Los Angeles-based Timekettle Technologies has developed an AI translator called a Hearable that can perform real-time translations. You say something in your native language and the device translates it into one of 40 languages. Simultaneous, that is, immediate and instantaneous. Your interlocutors do exactly the same and you hear their statement in German. The Hearable WT2 Edge needs only 0.5 seconds for the translation and has an accuracy of up to 95%. Timekettle use not only their own translation engine for this, but also other leading systems such as DeepL and Google.
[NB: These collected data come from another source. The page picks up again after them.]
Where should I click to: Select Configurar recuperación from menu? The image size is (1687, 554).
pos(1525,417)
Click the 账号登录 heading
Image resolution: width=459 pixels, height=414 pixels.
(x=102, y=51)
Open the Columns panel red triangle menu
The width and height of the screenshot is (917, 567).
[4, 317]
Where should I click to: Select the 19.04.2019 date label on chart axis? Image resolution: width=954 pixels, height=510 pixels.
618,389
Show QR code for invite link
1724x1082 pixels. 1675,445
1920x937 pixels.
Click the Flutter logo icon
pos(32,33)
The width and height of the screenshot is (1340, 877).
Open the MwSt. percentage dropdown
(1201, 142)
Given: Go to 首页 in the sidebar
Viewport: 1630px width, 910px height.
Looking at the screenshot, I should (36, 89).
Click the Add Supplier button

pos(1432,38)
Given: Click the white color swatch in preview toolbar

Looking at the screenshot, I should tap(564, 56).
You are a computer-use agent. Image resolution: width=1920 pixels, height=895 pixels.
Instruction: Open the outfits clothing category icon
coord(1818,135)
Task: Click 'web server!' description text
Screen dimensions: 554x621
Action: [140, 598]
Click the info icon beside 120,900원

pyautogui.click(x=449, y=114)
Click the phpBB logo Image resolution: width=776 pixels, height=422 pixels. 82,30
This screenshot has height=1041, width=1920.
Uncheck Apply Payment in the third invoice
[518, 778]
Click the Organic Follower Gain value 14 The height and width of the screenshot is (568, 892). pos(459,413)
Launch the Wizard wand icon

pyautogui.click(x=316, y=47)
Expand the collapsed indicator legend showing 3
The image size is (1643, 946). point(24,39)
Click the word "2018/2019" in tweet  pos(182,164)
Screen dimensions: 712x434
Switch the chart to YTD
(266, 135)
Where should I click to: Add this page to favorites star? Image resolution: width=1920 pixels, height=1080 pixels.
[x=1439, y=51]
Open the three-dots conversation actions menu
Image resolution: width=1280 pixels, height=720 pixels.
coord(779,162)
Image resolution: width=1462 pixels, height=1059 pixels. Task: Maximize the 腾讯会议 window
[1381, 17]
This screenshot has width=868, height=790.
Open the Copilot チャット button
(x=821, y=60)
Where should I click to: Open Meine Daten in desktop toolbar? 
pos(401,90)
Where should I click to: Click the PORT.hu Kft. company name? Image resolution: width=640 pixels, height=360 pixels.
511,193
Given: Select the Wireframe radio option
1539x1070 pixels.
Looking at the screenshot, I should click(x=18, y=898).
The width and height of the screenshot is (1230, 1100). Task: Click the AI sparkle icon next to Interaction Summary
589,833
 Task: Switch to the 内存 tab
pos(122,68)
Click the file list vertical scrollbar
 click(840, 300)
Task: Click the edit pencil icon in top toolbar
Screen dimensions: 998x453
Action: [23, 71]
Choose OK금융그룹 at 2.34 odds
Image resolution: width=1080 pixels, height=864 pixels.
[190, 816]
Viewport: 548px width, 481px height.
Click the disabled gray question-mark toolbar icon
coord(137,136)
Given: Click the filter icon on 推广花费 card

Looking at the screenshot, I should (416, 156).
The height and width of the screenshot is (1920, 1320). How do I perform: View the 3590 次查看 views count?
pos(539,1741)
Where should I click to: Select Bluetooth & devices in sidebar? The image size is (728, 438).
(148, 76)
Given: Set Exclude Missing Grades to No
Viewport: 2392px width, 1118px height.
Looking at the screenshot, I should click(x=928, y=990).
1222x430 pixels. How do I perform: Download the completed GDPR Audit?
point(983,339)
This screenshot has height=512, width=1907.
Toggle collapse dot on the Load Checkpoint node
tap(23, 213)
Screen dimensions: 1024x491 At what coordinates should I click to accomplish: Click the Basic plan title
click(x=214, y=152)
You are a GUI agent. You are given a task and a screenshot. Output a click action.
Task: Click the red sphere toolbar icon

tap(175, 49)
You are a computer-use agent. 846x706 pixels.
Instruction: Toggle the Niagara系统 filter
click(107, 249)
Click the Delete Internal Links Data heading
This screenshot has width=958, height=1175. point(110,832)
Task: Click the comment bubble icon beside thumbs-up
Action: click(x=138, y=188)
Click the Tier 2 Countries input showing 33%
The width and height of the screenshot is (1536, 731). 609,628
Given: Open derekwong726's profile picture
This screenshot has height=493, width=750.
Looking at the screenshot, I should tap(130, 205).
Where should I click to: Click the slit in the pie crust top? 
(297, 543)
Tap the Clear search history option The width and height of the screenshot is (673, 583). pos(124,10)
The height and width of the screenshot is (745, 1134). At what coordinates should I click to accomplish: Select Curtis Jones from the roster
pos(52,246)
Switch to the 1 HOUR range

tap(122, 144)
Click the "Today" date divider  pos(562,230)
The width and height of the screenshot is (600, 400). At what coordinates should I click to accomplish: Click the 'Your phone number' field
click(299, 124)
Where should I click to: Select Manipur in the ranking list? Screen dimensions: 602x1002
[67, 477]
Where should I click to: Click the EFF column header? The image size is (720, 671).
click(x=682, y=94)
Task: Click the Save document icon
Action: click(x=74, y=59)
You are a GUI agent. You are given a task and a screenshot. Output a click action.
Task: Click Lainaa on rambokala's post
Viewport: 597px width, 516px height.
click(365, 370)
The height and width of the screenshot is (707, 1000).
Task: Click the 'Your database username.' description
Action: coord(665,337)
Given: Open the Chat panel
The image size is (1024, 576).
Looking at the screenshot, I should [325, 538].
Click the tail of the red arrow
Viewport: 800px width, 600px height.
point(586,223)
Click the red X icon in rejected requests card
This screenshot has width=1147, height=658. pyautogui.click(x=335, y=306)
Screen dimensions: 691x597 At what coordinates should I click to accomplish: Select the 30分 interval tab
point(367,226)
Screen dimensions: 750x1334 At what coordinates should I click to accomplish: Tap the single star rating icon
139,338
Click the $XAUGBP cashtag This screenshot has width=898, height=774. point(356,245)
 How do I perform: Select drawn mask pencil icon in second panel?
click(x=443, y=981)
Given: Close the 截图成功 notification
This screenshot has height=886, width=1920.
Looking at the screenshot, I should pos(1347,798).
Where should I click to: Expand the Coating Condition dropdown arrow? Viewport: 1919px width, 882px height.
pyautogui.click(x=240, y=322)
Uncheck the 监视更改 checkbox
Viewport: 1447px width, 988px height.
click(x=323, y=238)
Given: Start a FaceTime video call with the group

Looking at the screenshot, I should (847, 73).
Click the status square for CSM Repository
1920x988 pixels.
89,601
The seven most spoken languages in the world are stored offline so that translation works without an Internet connection; soon many more languages will work without the Internet. Timekettle’s AI translator is not some crackpot vision of the future. The system already works today.

Trends

In the trend system, we are here with the trend Intelligentization, there with the subtrend NLP (Natural Language Processing), i.e. natural language processing by AI. And globalization plays a role.

Have you noticed the incredible advances translation engines have made in recent years? How excellent AI systems can already translate texts? The first computer translators appeared in the 1980s. We owe the latest leap in performance to neural networks, which have been used for translations for a few years now.

And did you see how perfectly Google Duplex made a hair appointment with someone over the phone back in 2018, without being noticed on the other end of the line?

And artificial intelligence is developing exponentially. We are still here at the low flat point of the famous S-curve. In three years, AI translators will not only be 20 or 30% better, but many times better. By several hundred percent. Hardly anyone can imagine how perfect translations and also simultaneous interpreting will be in ten years.

Time horizon for AI translators

How fast will the change happen?

Technical performance is increasing far faster than most can imagine today. The spread of such hearables as Timekettle will also develop exponentially, depending on prices and how quickly people change their habits.

My future assumption: Around 2030, automated interpreting will already be very widespread, and still growing strongly.

Advantages

  1. Language barriers still hinder international cooperation in companies, authorities and organizations, and also in politics. The better we understand each other, the faster and easier we can solve the great problems of humanity.
  2. Millions of people, especially schoolchildren, slog through conventional foreign language instruction. Too many of them never speak the foreign language well enough.
  3. Many companies remain below their potential because language barriers hinder internationalization.
  4. New markets are emerging for countless specialized machine translators.

Disadvantages

  1. People and companies that make a living teaching, translating and interpreting languages will see their market shrink. It will get smaller, software will do more and more of the work, but the market will not disappear completely, of course.
  2. Is cultural diversity being lost? I have been recommending for a long time that for professional reasons you should only learn English and do it as perfectly as possible. In the long run, learning other foreign languages and investing your lifetime to do so will simply not benefit you enough. Because translation systems today are already better than most foreign language learners can ever become, even if they have invested many hours, days and years in learning, often with great effort. The translation systems will beat you with ease. Soon to be available in all major languages. And at minimal cost.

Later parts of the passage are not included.